As primary outcome measures investigators will compare tolerability and adverse events and changes in isoLG adducts in active and placebo arms. Among prespecified exploratory outcomes investigators will compare changes in markers of inflammation, DAS28 score, and 24-hour blood pressure in active and placebo arms. This pilot study will inform the feasibility and design of future studies to examine the efficacy of 2-HOBA in RA patients.
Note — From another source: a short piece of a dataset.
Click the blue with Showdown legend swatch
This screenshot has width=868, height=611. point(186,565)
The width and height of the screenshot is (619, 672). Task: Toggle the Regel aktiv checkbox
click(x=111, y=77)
Rheumatoid arthritis (RA) is a systemic inflammatory autoimmune disease affecting 1% of the population. Aggressive treatment is a fundamental therapeutic strategy to improve disease-related outcomes and cardiovascular disease, which contributes to excess mortality in RA. Thus, therapeutics targeting novel pathways that treat RA and reduce cardiovascular risk are needed. A potential target is blocking the proinflammatory, immunogenic, and proatherogenic consequences of isolevuglandins (isoLGs).
IsoLGs are highly reactive dicarbonyl products of oxidative stress that bind covalently to proteins causing conformational changes rendering them immunogenic and proinflammatory. Two decades of work at Vanderbilt led to the identification of 2-hydroxybenzylamine (2-HOBA) as a highly effective scavenger of reactive dicarbonyls such as isoLGs. Scavenging reactive dicarbonyls is preferable to using antioxidants because reactive oxygen species are necessary for normal cellular function. In animal models of autoimmunity, hypertension, and atherosclerosis 2-HOBA reduced inflammation, autoantibodies, blood pressure, and atherosclerosis, and in human phase 1 clinical studies in healthy volunteers 2-HOBA was well tolerated.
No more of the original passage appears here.